Electronic Thesis and Dissertation Repository

Thesis Format

Integrated Article

Degree

Master of Fine Arts

Program

Music

Supervisor

Jin Cao

Abstract

In the 1990s, Susan McClary brought feminist music criticism into the public eye by challenging the roots of traditional musicology with her book Feminine Endings: Music, Gender, and Sexuality. In this book, she concludes that notions of masculinity and femininity were shaped by social ideas, as well as by notions of gender dissimilarity and discrimination, initially dominated by male artists.

As the first generation of female composers to grow up in the context of public concerts, Clara Schumann, Fanny Hensel, and Josephine Lang, are clearly characterized by their originality and representative musical styles. Therefore, this paper selects works from their mature period and applies relevant comparative textual-musical analyses to explore "their" femininity imagery. Through the notation, musical rhetoric, and textual settings, we study and refine the composer's creative characteristics and design intentions, so as to apply them to the analysis of singing.

Summary for Lay Audience

In this paper, we will compare traditional music research methods with contemporary analysis, drawing on the art song analysis method, from text to music and from music to text, respectively, in order to corroborate women's influence on the art song, starting from the musical symbols with gender qualities summarized by Susan and other scholars. The study also draws on the analysis of art songs in Word and Music Studies: Defining the Field to demonstrate women's construction of art song narratives from text to music and music to text. It also draws on letters, diaries, manuscripts, and music criticism that have survived to the present day, in order to identify the attribution of their compositional consciousness and to provide a deeper musical expression for the performers.

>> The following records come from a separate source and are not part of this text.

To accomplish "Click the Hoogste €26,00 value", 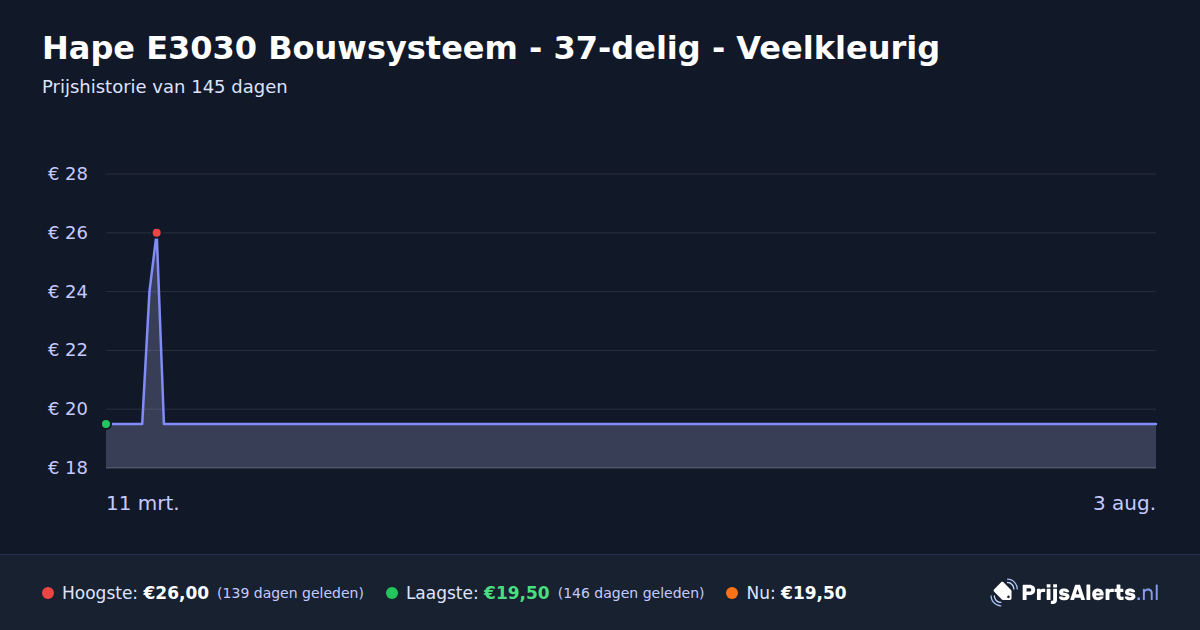I will click(x=176, y=593).
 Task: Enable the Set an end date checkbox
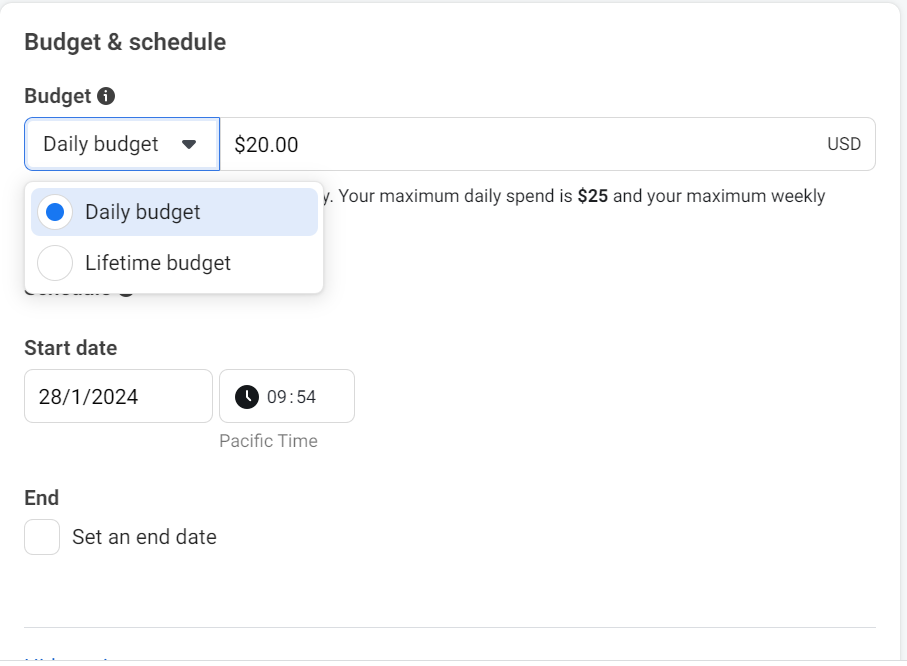pos(42,537)
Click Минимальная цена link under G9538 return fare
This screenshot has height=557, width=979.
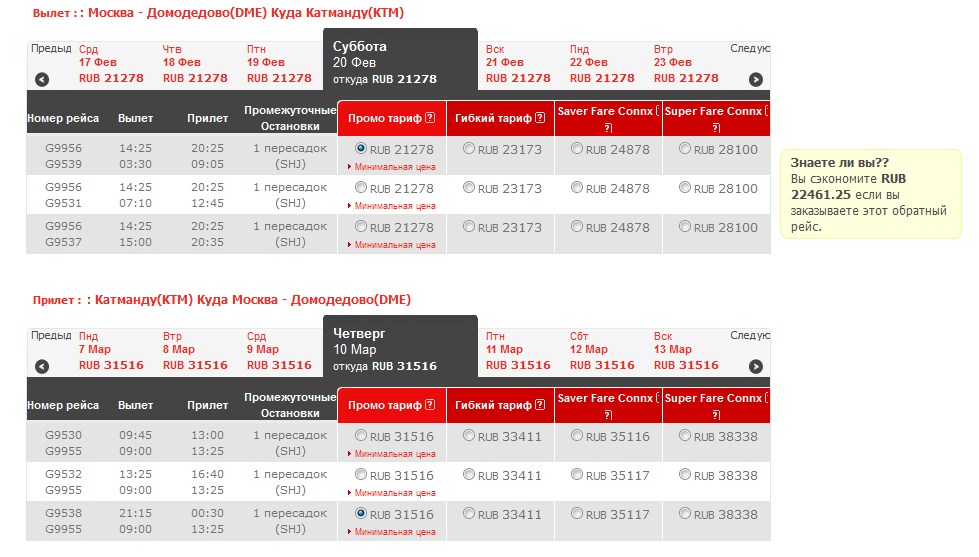point(394,532)
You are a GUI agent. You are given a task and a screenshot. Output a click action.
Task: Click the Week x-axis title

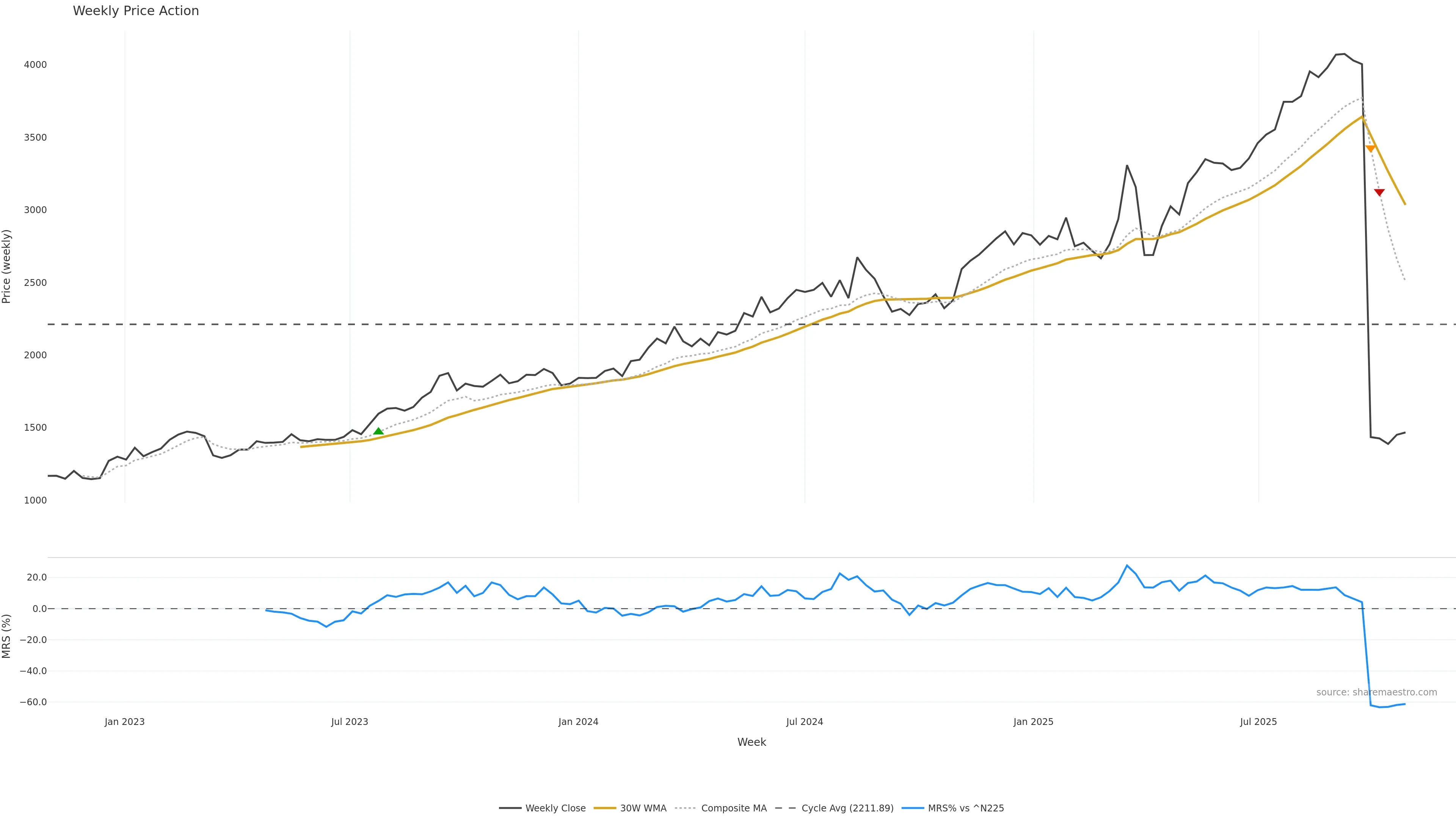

The paper will be analyzed in four chapters. The first chapter is an introduction, which summarizes the relevant literature from the perspectives of feminist music criticism, studies of the works of female composers in the nineteenth century, studies of the art songs of each of the three composers, and analysis of the art song texts, and discusses the significance and content of the selected topic. The second section, on the context of composition, will review the creative environment of female composers in the mid-nineteenth century, taking three representative composers, Clara Schumann, Fanny Hensel, and Josephine Lang, as examples, and explore the factors that shaped their musical styles to set the stage for Chapter three. Based on Susan McClary's summary of female musical notation, the third chapter will analyze three representative works of the three female composers in their mature period, reproduce their musical notation through three dimensions of "appropriation, subversion and questioning", and derive their common stylistic characteristics. In the fourth chapter, the compositional characteristics derived from the previous chapter will be applied to the study of vocal singing, seeking the technical requirements of these feminine styles in singing.